QUI A VU CE FILM ?
Interview 20 MINUTES
«Retrouver une conscience collective dans les quartiers»
Lundi 05 janvier 2004
Que pensez-vous de la manière dont les médias et le cinéma montrent les cités ?
L’image est souvent sombre et négative mais, vu la réalité sociale dans laquelle sont plongées les populations de ces quartiers, il est difficile de faire autrement. Pour Wesh Wesh, notre regard était nourri par notre expérience et des études en anthropologie. Ce qui est plus gênant, c’est cette volonté délibérée de faire de la cité une zone dangereuse. Car la population qui y vit est considérée comme dangereuse pour la classe dominante. Le phénomène n’est pas nouveau. Casque d’or était déjà un film de banlieue avec des histoires de voyous qui ne sont que les ancêtres de la « caillera » actuelle. Avec Wesh Wesh, on a cherché à être le plus juste possible. A ne faire preuve de complaisance ni envers les forces de l’ordre ni envers les lascars, qui sont des capitalistes sauvages.
Qu’entendez-vous par là ?
Les délinquants ne sont pas des révolutionnaires, mais au contraire des gars très conformistes. Ils pensent d’abord à s’intégrer dans le modèle économique ultralibéral. Le trafic de shit leur permet de se normaliser, de s’habiller avec des marques et de participer à la société de consommation. Ils ne cherchent pas à revendiquer quoi que ce soit ou à changer ce qui leur semble injuste, mais à préserver leur dignité en plongeant dans une spirale délinquante : car plus on est assisté, plus on perd sa dignité. Même si la délinquance est une forme de mépris de l’ordre établi, elle n’est qu’une étape primitive dans la contestation sociale. Si l’on compare les anciens de la diaspora maghrébine qui ont participé à tous les mouvements ouvriers du XXe siècle à certains jeunes beurs d’aujourd’hui, il y a un gouffre, une véritable régression.
On voit aussi des mouvements associatifs se développer, avec difficulté…
Dès que les pouvoirs publics sentent trop de subversion potentielle, ils essayent de la cadenasser. Il y a tout juste vingt ans, on a connu la marche des beurs pour l’égalité des droits. Mais le pouvoir socialiste a préféré encadrer tout ça en fondant SOS Racisme, et les mecs sont devenus invisibles. Si les choses s’étaient passées autrement, cela aurait peut-être permis à des centaines de lascars de s’inscrire dans une voie politique.
Comment expliquer la déliquescence de certains quartiers ?

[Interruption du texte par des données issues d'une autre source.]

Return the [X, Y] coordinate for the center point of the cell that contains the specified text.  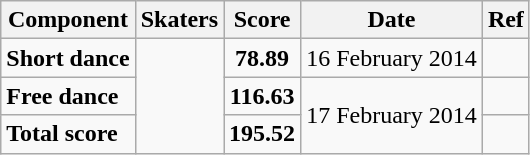
Ref [506, 20]
195.52 [262, 134]
Component [68, 20]
Skaters [179, 20]
78.89 [262, 58]
Short dance [68, 58]
Date [392, 20]
17 February 2014 [392, 115]
Score [262, 20]
16 February 2014 [392, 58]
116.63 [262, 96]
Total score [68, 134]
Free dance [68, 96]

Dans les quartiers populaires, on a tout fait pour éviter qu’il y ait des lieux de réunion, des espaces où les habitants aient la possibilité de se transformer en citoyens. On les a toujours déresponsabilisés. Payez les loyers et taisez-vous ! Et l’on s’étonne que les quartiers se dégradent. Les gens s’enferment chez eux. Toutes les décisions sont prises en haut lieu. Il faut retrouver une certaine conscience collective. Pas mal de familles maghrébines se sont aussi fait piéger par le mythe du retour au pays. Elles ont investi leur épargne dans une maison au bled habitée par des fantômes, mais eux sont paralysés dans la cité.
Que faudrait-il changer ?
Il faut se remémorer la fonction sociale des ensembles urbains, qui est de transformer des personnes étrangères d’origine rurale en une population française citadine. Pour cela, il faudrait prendre en compte les différences de cha-que minorité et chercher à les mettre en valeur. Si les programmes scolaires, par exemple, en plus d’évoquer l’histoire de « nos ancêtres les Gaulois », pensaient à parler aussi des cultures arabe, africaine ou asiatique, les gens se sentiraient moins désemparés.
Propos recueillis par Grégory Magne
Il y a un peu plus d’un an, le public découvrait Wesh Wesh ( Qu’est-ce qui se passe ?), premier film de Rabah Ameur Zaïmeche.
Une plongée dans la cité des Bosquets, à Montfermeil, entre trafic de drogue et clandestinité.
Un long métrage salué par la critique, mais boudé par les patrons de multiplexes, qui craignaient d’attirer les jeunes de banlieue.
Vingt ans après la marche des beurs pour l’égalité des droits, le film vient de sortir en DVD chez Arte vidéo.